WHAT TO PRODUCE: Please print the records below verbatim, every line of them, with nothing altered.

GIVEN RECORDS:

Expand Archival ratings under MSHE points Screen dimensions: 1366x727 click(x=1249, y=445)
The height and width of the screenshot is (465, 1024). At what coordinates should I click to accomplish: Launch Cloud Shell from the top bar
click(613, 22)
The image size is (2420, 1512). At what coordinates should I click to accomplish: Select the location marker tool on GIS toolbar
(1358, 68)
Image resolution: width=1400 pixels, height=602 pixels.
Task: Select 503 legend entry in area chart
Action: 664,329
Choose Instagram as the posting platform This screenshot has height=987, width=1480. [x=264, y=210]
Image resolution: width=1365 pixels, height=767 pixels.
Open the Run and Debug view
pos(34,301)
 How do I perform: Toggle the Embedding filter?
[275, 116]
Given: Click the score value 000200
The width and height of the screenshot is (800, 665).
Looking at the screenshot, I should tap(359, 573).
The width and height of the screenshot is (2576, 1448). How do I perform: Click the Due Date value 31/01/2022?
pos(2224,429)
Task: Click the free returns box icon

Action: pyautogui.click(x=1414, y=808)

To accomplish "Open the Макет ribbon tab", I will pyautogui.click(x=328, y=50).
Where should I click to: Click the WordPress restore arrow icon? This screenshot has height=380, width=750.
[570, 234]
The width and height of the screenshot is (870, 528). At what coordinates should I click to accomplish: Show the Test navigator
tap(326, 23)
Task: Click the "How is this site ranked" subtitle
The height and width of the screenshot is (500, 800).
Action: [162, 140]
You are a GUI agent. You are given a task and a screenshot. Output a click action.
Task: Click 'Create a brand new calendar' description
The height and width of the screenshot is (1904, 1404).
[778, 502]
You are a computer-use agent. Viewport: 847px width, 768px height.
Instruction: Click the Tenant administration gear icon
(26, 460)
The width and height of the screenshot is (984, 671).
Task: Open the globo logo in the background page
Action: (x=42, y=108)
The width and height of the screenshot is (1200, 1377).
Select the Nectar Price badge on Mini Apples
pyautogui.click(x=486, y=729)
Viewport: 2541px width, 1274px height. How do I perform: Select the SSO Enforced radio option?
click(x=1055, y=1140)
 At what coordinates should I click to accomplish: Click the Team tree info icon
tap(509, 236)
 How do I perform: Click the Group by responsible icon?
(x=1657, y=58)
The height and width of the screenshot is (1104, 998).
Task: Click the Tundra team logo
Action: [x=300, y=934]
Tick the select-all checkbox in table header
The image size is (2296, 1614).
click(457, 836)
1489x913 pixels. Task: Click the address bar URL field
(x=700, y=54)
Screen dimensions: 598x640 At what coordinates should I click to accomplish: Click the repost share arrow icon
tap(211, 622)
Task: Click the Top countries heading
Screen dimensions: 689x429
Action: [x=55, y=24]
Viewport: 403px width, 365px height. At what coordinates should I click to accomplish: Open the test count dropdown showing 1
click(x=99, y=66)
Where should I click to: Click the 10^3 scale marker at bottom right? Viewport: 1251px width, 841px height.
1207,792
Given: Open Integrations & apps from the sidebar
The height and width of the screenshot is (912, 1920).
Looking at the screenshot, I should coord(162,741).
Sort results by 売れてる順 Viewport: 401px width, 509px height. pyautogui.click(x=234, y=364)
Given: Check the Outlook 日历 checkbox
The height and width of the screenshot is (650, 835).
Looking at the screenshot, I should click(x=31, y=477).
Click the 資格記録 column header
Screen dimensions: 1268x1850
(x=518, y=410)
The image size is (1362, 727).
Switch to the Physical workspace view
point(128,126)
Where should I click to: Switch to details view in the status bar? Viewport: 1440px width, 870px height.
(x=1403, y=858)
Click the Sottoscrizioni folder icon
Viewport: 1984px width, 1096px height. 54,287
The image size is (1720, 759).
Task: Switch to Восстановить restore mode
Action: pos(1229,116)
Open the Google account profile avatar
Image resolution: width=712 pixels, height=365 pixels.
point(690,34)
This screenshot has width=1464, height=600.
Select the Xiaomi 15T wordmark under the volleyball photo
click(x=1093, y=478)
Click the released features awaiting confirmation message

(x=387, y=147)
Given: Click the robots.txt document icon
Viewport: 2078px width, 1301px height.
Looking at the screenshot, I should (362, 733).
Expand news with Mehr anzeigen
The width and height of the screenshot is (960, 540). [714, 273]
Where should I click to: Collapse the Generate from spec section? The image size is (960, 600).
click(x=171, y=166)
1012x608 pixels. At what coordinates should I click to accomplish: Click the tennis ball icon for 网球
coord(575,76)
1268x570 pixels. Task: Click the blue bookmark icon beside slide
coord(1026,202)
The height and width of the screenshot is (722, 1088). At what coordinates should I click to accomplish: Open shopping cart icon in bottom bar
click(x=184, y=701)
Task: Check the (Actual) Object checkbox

PROBLEM SOLUTION:
Expand Archival ratings under MSHE points Screen dimensions: 1366x727 click(x=1249, y=445)
The height and width of the screenshot is (465, 1024). At what coordinates should I click to accomplish: Launch Cloud Shell from the top bar
click(613, 22)
The image size is (2420, 1512). At what coordinates should I click to accomplish: Select the location marker tool on GIS toolbar
(1358, 68)
Image resolution: width=1400 pixels, height=602 pixels.
Task: Select 503 legend entry in area chart
Action: 664,329
Choose Instagram as the posting platform This screenshot has height=987, width=1480. [x=264, y=210]
Image resolution: width=1365 pixels, height=767 pixels.
Open the Run and Debug view
pos(34,301)
 How do I perform: Toggle the Embedding filter?
[275, 116]
Given: Click the score value 000200
The width and height of the screenshot is (800, 665).
Looking at the screenshot, I should tap(359, 573).
The width and height of the screenshot is (2576, 1448). How do I perform: Click the Due Date value 31/01/2022?
pos(2224,429)
Task: Click the free returns box icon

Action: pyautogui.click(x=1414, y=808)

To accomplish "Open the Макет ribbon tab", I will pyautogui.click(x=328, y=50).
Where should I click to: Click the WordPress restore arrow icon? This screenshot has height=380, width=750.
[570, 234]
The width and height of the screenshot is (870, 528). At what coordinates should I click to accomplish: Show the Test navigator
tap(326, 23)
Task: Click the "How is this site ranked" subtitle
The height and width of the screenshot is (500, 800).
Action: [162, 140]
You are a GUI agent. You are given a task and a screenshot. Output a click action.
Task: Click 'Create a brand new calendar' description
The height and width of the screenshot is (1904, 1404).
[778, 502]
You are a computer-use agent. Viewport: 847px width, 768px height.
Instruction: Click the Tenant administration gear icon
(26, 460)
The width and height of the screenshot is (984, 671).
Task: Open the globo logo in the background page
Action: (x=42, y=108)
The width and height of the screenshot is (1200, 1377).
Select the Nectar Price badge on Mini Apples
pyautogui.click(x=486, y=729)
Viewport: 2541px width, 1274px height. How do I perform: Select the SSO Enforced radio option?
click(x=1055, y=1140)
 At what coordinates should I click to accomplish: Click the Team tree info icon
tap(509, 236)
 How do I perform: Click the Group by responsible icon?
(x=1657, y=58)
The height and width of the screenshot is (1104, 998).
Task: Click the Tundra team logo
Action: [x=300, y=934]
Tick the select-all checkbox in table header
The image size is (2296, 1614).
click(457, 836)
1489x913 pixels. Task: Click the address bar URL field
(x=700, y=54)
Screen dimensions: 598x640 At what coordinates should I click to accomplish: Click the repost share arrow icon
tap(211, 622)
Task: Click the Top countries heading
Screen dimensions: 689x429
Action: [x=55, y=24]
Viewport: 403px width, 365px height. At what coordinates should I click to accomplish: Open the test count dropdown showing 1
click(x=99, y=66)
Where should I click to: Click the 10^3 scale marker at bottom right? Viewport: 1251px width, 841px height.
1207,792
Given: Open Integrations & apps from the sidebar
The height and width of the screenshot is (912, 1920).
Looking at the screenshot, I should coord(162,741).
Sort results by 売れてる順 Viewport: 401px width, 509px height. pyautogui.click(x=234, y=364)
Given: Check the Outlook 日历 checkbox
The height and width of the screenshot is (650, 835).
Looking at the screenshot, I should click(x=31, y=477).
Click the 資格記録 column header
Screen dimensions: 1268x1850
(x=518, y=410)
The image size is (1362, 727).
Switch to the Physical workspace view
point(128,126)
Where should I click to: Switch to details view in the status bar? Viewport: 1440px width, 870px height.
(x=1403, y=858)
Click the Sottoscrizioni folder icon
Viewport: 1984px width, 1096px height. 54,287
The image size is (1720, 759).
Task: Switch to Восстановить restore mode
Action: pos(1229,116)
Open the Google account profile avatar
Image resolution: width=712 pixels, height=365 pixels.
point(690,34)
This screenshot has width=1464, height=600.
Select the Xiaomi 15T wordmark under the volleyball photo
click(x=1093, y=478)
Click the released features awaiting confirmation message

(x=387, y=147)
Given: Click the robots.txt document icon
Viewport: 2078px width, 1301px height.
Looking at the screenshot, I should (362, 733).
Expand news with Mehr anzeigen
The width and height of the screenshot is (960, 540). [714, 273]
Where should I click to: Collapse the Generate from spec section? The image size is (960, 600).
click(x=171, y=166)
1012x608 pixels. At what coordinates should I click to accomplish: Click the tennis ball icon for 网球
coord(575,76)
1268x570 pixels. Task: Click the blue bookmark icon beside slide
coord(1026,202)
The height and width of the screenshot is (722, 1088). At what coordinates should I click to accomplish: Open shopping cart icon in bottom bar
click(x=184, y=701)
Task: Check the (Actual) Object checkbox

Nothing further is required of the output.